RQ2: Motivation Variation Among Conditions

Based on Tables 7 and 6 (comparing rows), student motivation varied according to six characteristics for users of the OSFA design. First, performance was positively correlated to external regulation and amotivation. Second, people whose preferred game genre is adventure reported higher intrinsic motivation than those who prefer action and RPG games and higher identified regulation, as well as lower amotivation, than those who prefer any other genre analyzed. Third, participants whose preferred playing setting is singleplayer reported higher intrinsic motivation and identified regulation than those who prefer multiplayer. Fourth, education. Those with a technical degree reported higher identified regulation than those with high school. Fifth, assessment’s subject. Identified regulation was higher for LP2 students than that of all other subjects’ students and External regulation was higher for POO students than that of IPC students. Sixth, external regulation was lower when usage interval was six or more weeks than up to four weeks.

Differently, motivation varied according to four characteristics for users of the Personalized design. First, age was negatively correlated to identified regulation. Second, amotivation differed depending on gender. Third, education. Students with a technical degree reported higher intrinsic motivation and identified regulation compared to those with other degrees. Fourth, assessment’s subject. Identified regulation was higher for LP2 students than that of PCA students and amotivation of POO students was higher than that of IPC and PCA ones. These results suggest motivation from personalized gamification varied according to fewer factors than that from the OSFA design (RQ2).

Qualitative Analysis of RQ3

Thirty-two of the 58 participants provided 52 comments (participants could comment on each session). The thematic analysis found seven codes that were grouped into two themes. In step three, researchers attributed 114 codes to the 52 comments. Lastly, the consolidation step updated the codes of 13 comments, leading to the final average of 2.19 codes per comment. Table 8 describes codes and themes, exemplifying them with quotes.

Table 8 Themes and codes attributed to participants’ comments after conducting and validating a thematic analysis

Summary of Results

  • Preliminary analyses showed participants of the personalized condition experienced more difficulty in the second session’s assessment.

  • H1 is partially supported. Surprisingly, results do not confirm the personalization positive effect on autonomous motivation - instead, indicating a non-significant difference - while they corroborate the non-significant effect on external regulation and amotivation.

  • RQ1: Exploratory analyses suggested gender and education positively moderated personalization’s effect, in contrast to preferred game genre and preferred playing setting. Personalization was positive for females and those holding a technical degree, but negative for people who prefer either the adventure game genre or the singleplayer playing setting.

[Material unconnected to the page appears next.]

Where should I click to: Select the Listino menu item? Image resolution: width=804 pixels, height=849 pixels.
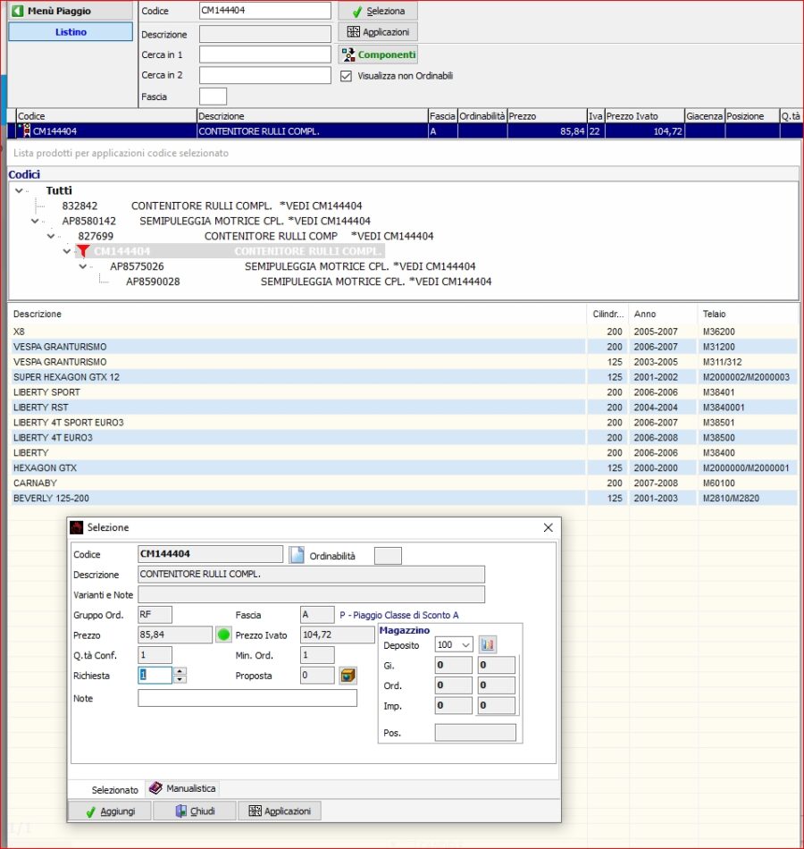pyautogui.click(x=71, y=32)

  • RQ2: Exploratory analyses revealed motivation varied according to six characteristics for students who used the OSFA design: performance, preferred game genre, preferred playing setting, education, assessment’s subject, and usage interval. The analyses indicated the motivation of students who used personalized gamification varied according to only four factors: education, assessment’s subject (common to OSFA), age and gender (uncommon).

  • RQ3: Qualitative results indicated the gamified assessments provided positive experiences that students perceived as well designed and good for their learning, although a few of them mentioned gamification demands improvement and considered the assessments complex and badly presented.

Importantly, motivation is multidimensional and involves a number of constructs (see “Motivational Dimensions” section). Accordingly, changing one’s feelings in terms of any of those constructs will inevitably affect that person’s motivation. Based on that, note that we are not claiming, for instance, that gender moderated personalization’s effect on all motivation constructs. Instead, we are referring to our empirical finding that gender moderated personalization’s effect on some motivation construct (amotivation in that case) which, thus, implies an effect on general motivation as well.

Discussion

For each hypothesis/RQ we studied, this section interprets its results, relates them to the literature, and discusses possible explanations, which we present as testable hypotheses (TH). We aim for those to be understood as hypotheses derived in discussing and interpreting our findings, not as conclusions drawn from or supported by our data, because TH emerged from exploratory analyses (Abt, 1987). Therefore, aiming to increase our contribution, we provide TH to inform future research that must empirically test them.

How Does Personalization Affect Student Motivation?

Confirmatory analyses (H1) revealed no significant differences among conditions for all motivation constructs. However, participants of the personalized condition had lower performance than those of the OSFA in the second assessment. Considering research shows performance might affect gamification’s effect (Rodrigues et al., 2021; Sanchez et al., 2020), participants of the personalized condition would report lower motivation than those of the OSFA condition in that session. In contrast, our results personalized gamification provided motivation levels comparable to those of the OSFA approach even though participants experienced higher difficulty during the second session’s task. On the one hand, one might suspect that personalized gamification contributed to student motivation by making it less sensitive to their performances, and not by increasing. Based on research about seductive details (Rey, 2012), gamification might distract students with low knowledge and, consequently, affect their motivations negatively. Therefore, our suspicion is that personalization might have addressed those distractions by offering game elements suitable to the student and the task. Another possibility is that OSFA gamification’s benefits for students with low initial knowledge decrease over time (Rodrigues et al., 2021). Then, personalization might have addressed that time effect on low-performance students. Thus, research efforts should test whether personalization works by preventing distractions and avoiding time effects for low-performance students:

  • TH1: Personalization makes user motivation less sensitive to user performance.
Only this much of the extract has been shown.